Shannon Ebner‘s work is a moving target. Her concentrated, multivalent investigations of the relationship between language and photographic images consistently yield unpredictable outcomes. For STRAY: A GRAPHIC TONE, now on view at the Cantor Arts Center, Ebner digs into language that is both heard and seen, and in danger of slipping from our cultural dialogue.

If you’re like me and Ebner’s work is unfamiliar, you could relate it to the work of conceptual artists including Ed Ruscha, John Baldessari and the group Art & Language. Though Ebner rejects such a direct lineage, her idea-driven practice of pushing photography past its proscribed documentary function and into experimental territory situates her work proximally to that of her 1960s and 70s predecessors.

For Ebner, interrogating and deconstructing language visually—and for the current installation, aurally—is a fulsome endeavor. From that perspective, working with American poets Susan Howe and Nathaniel Mackey, both of whom are celebrated for blurring form and content lines in their chosen art form, is an obvious choice.

Shannon Ebner, 'A SIDE: STAGE FLOOR,' 2019.
Shannon Ebner, ‘A SIDE: STAGE FLOOR,’ 2019. (Courtesy the artist; Altman Siegel, San Francisco; and kaufman repetto, Milan/ New York)

At the Cantor, the multimedia installation STRAY includes recordings of Howe and Mackey reading their work, complemented by sections of extracted, almost abstracted text hung on the wall. Ebner’s play with punctuation interrupts the flow of each poet’s work such that reading and listening to the same verse are utterly different experiences. Further into the gallery, side-by-side record players feature (the also-titled) STRAY: A GRAPHIC TONE, a full-length poetry album in which Howe and Mackey recite selections of their work produced between 1991 and 2018. The album, which Ebner produced, will be released through Fonograf Editions and digitally on Spotify on April 9.

In written or spoken form, words affect us. They can land a leaden punch, or slide like water off a duck’s back. Ebner’s (A.L.N.G.U.E.*F.X.P.S.R), from the project The Electric Comma Series explores language’s physical and psychological weight. The Electric Comma began as a 13-line poem, a series of self-imposed directives, and ended when Ebner photographed its final iteration, the progression from page to image complete.
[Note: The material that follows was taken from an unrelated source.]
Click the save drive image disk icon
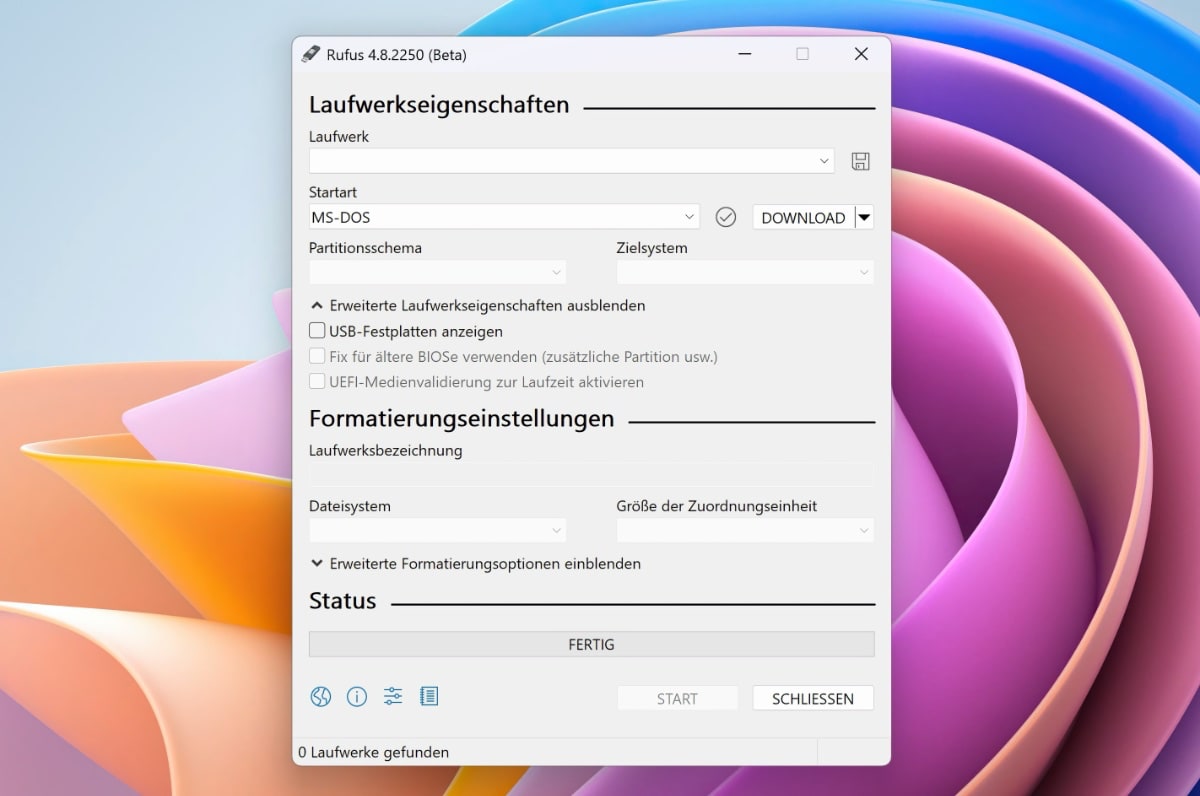 [860, 161]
In a one-car garage in Los Angeles, Ebner arranged cinder blocks for each letter of the alphabet on wall-mounted pegs and then photographed them. The weight of the cinder blocks counterbalances the fleeting potential of the spoken or written word, as does the knowledge that Ebner hefted each of the blocks into place as the project progressed.
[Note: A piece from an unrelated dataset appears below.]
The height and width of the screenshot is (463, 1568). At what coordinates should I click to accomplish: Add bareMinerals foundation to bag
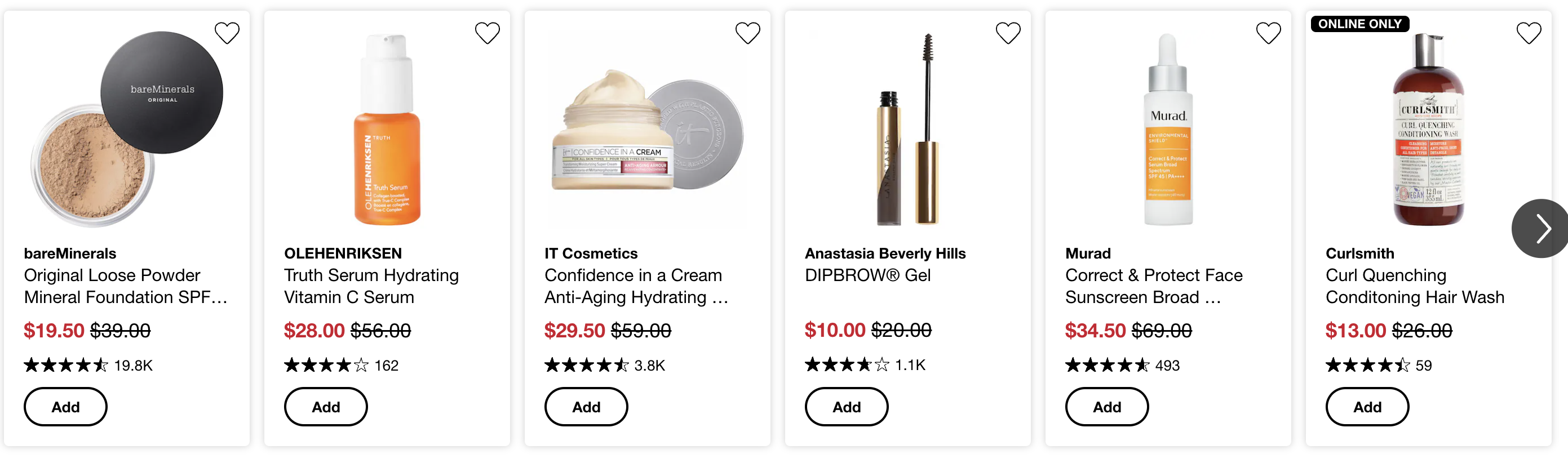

Shannon Ebner, 'B SIDE: INVERTED RECORD,' 2019.
Shannon Ebner, ‘B SIDE: INVERTED RECORD,’ 2019. (Courtesy the artist; Altman Siegel, San Francisco; and kaufman repetto, Milan/ New York)

To some, Ebner’s work may read as remote or too conceptual. Many who stepped into the gallery on the day I visited appeared disinterested or unsure of how to approach the intimate installation. If I could impose myself, I would urge visitors to listen to Howe and Mackey recite their work for the under-appreciated cultural wonders that they are.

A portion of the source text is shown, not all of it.